TRY IT |
In the records below, begin at the line containing "The width and height of the screenshot is (262, 211)." and end at the line containing "This screenshot has width=1174, height=2538."; quote every line in that span exactly, including both boundary lines, and no others.

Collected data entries
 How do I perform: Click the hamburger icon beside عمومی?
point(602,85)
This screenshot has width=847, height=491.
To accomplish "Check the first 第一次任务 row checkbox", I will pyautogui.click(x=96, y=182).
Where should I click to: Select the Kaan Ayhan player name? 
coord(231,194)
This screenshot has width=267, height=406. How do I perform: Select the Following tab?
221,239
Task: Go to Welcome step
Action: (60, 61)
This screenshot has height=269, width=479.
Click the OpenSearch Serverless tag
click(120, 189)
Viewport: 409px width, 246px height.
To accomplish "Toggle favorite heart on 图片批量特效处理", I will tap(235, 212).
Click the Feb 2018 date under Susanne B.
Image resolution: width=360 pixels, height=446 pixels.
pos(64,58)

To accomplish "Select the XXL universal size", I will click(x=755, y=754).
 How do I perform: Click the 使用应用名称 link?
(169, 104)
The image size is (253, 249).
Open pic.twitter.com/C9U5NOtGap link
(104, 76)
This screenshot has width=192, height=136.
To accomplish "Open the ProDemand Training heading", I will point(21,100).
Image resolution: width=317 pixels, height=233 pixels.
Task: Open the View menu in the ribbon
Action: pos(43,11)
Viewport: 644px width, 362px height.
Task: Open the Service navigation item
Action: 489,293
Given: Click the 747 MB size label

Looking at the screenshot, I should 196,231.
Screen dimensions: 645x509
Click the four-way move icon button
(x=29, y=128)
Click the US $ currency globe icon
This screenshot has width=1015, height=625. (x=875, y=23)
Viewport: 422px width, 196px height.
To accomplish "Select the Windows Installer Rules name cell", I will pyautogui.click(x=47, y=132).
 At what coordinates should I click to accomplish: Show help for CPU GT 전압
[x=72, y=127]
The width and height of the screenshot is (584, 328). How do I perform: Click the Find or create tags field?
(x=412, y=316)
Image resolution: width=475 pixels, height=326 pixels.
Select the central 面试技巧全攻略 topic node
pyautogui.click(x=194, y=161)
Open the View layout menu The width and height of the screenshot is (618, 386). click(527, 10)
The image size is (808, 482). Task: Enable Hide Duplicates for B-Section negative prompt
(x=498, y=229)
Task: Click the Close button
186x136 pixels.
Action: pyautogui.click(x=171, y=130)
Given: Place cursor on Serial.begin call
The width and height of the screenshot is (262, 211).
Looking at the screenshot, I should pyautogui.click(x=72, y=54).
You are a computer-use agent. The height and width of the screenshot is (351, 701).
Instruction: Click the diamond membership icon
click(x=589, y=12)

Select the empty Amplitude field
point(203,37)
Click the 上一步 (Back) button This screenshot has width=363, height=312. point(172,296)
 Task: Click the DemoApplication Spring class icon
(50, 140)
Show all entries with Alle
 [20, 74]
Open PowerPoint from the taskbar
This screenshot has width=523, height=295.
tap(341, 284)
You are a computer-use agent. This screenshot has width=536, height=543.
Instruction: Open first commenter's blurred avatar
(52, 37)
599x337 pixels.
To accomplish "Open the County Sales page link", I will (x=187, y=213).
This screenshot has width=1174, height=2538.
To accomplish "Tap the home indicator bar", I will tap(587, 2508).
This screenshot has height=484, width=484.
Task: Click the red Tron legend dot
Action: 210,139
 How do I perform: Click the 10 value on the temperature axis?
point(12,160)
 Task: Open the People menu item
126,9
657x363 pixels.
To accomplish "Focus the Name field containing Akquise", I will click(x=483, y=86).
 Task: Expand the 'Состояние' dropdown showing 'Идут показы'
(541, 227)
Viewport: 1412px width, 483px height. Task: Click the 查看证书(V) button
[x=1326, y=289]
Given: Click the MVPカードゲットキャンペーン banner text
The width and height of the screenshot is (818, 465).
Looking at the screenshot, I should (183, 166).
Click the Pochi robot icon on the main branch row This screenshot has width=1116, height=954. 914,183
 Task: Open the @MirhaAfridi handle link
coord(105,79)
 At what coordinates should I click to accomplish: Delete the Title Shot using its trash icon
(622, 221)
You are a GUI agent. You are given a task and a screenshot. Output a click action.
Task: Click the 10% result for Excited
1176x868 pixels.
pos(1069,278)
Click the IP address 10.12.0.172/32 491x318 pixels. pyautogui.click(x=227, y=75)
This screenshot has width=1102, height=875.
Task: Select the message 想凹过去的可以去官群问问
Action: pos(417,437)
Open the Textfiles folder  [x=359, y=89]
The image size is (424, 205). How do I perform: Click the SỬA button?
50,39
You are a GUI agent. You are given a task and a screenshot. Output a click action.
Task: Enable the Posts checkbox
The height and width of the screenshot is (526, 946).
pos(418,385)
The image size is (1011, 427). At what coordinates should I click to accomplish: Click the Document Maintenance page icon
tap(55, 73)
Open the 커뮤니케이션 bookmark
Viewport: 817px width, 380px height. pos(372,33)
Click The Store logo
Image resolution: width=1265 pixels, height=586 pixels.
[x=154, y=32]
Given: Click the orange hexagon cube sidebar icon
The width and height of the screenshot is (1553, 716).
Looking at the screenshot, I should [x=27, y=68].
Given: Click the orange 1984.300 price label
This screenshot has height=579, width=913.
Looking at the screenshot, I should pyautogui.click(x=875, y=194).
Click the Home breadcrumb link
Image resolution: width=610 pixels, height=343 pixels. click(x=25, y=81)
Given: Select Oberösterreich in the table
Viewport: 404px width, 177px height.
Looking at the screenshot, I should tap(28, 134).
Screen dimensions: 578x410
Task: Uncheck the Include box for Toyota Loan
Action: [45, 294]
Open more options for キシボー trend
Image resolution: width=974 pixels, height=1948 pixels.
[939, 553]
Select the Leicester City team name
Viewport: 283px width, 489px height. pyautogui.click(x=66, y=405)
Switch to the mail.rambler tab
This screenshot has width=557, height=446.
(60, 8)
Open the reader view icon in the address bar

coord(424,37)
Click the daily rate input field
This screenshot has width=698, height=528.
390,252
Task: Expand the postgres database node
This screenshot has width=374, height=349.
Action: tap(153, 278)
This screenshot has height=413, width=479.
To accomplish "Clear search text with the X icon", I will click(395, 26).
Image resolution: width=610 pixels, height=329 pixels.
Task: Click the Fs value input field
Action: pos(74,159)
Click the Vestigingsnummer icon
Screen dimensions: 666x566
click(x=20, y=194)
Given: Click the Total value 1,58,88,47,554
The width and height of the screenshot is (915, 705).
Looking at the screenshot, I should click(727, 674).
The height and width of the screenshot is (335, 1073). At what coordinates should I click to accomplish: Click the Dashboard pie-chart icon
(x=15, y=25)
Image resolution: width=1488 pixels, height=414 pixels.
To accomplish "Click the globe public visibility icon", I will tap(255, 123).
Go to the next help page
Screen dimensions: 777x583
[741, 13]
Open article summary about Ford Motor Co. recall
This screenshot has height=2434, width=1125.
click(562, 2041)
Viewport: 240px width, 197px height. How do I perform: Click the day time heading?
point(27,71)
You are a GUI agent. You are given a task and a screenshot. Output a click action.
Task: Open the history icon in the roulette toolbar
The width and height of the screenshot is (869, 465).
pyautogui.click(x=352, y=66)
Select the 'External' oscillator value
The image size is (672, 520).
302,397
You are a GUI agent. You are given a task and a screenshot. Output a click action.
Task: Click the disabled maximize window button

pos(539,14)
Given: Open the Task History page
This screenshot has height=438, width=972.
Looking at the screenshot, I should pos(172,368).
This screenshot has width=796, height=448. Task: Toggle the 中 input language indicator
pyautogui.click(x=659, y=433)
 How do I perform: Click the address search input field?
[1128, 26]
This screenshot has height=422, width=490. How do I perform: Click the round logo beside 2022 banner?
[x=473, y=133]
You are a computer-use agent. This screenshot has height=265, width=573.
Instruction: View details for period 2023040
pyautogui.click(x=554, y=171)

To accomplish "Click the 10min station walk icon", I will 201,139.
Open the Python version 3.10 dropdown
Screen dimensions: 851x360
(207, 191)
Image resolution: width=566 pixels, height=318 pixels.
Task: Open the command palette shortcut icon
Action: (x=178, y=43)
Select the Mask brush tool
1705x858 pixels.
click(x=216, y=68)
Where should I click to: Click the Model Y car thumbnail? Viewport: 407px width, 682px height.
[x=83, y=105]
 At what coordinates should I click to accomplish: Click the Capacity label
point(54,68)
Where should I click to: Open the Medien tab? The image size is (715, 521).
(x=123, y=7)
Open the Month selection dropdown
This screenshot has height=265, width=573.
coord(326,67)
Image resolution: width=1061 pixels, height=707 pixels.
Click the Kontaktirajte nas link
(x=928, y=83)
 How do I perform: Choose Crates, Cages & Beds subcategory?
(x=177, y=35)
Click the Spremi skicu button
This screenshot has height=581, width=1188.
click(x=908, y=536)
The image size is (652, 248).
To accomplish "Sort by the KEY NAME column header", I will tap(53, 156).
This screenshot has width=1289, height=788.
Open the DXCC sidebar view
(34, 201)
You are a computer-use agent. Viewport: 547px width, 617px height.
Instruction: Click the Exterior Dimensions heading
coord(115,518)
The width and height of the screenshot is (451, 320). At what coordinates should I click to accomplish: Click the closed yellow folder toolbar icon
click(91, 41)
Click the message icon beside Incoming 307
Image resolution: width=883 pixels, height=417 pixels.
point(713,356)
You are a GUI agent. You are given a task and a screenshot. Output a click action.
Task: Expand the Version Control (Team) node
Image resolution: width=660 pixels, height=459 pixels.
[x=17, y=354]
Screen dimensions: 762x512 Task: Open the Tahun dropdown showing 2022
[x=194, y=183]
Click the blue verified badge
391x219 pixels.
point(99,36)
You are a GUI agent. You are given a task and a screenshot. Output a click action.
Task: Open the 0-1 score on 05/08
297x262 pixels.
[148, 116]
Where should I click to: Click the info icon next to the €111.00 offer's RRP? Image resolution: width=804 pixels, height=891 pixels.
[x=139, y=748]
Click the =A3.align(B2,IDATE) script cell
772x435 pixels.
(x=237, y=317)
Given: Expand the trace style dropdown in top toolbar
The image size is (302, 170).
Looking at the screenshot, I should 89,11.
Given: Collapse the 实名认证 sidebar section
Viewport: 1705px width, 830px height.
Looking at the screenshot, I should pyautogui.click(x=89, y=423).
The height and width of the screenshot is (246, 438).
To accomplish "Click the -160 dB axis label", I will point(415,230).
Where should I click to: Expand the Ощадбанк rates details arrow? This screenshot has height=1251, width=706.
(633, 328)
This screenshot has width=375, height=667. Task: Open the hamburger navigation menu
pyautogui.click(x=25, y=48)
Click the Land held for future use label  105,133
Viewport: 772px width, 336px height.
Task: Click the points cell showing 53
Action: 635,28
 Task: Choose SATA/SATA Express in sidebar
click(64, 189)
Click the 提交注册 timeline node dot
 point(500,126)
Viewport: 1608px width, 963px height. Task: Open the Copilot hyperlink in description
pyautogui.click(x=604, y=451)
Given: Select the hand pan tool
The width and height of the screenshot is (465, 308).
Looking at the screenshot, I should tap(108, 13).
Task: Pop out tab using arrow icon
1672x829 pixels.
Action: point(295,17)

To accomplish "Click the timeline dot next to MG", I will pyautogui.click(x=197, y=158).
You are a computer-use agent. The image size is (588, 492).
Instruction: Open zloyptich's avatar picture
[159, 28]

ANSWER |
The width and height of the screenshot is (262, 211).
Looking at the screenshot, I should pyautogui.click(x=72, y=54).
You are a computer-use agent. The height and width of the screenshot is (351, 701).
Instruction: Click the diamond membership icon
click(x=589, y=12)

Select the empty Amplitude field
point(203,37)
Click the 上一步 (Back) button This screenshot has width=363, height=312. point(172,296)
 Task: Click the DemoApplication Spring class icon
(50, 140)
Show all entries with Alle
 [20, 74]
Open PowerPoint from the taskbar
This screenshot has width=523, height=295.
tap(341, 284)
You are a computer-use agent. This screenshot has width=536, height=543.
Instruction: Open first commenter's blurred avatar
(52, 37)
599x337 pixels.
To accomplish "Open the County Sales page link", I will (x=187, y=213).
This screenshot has width=1174, height=2538.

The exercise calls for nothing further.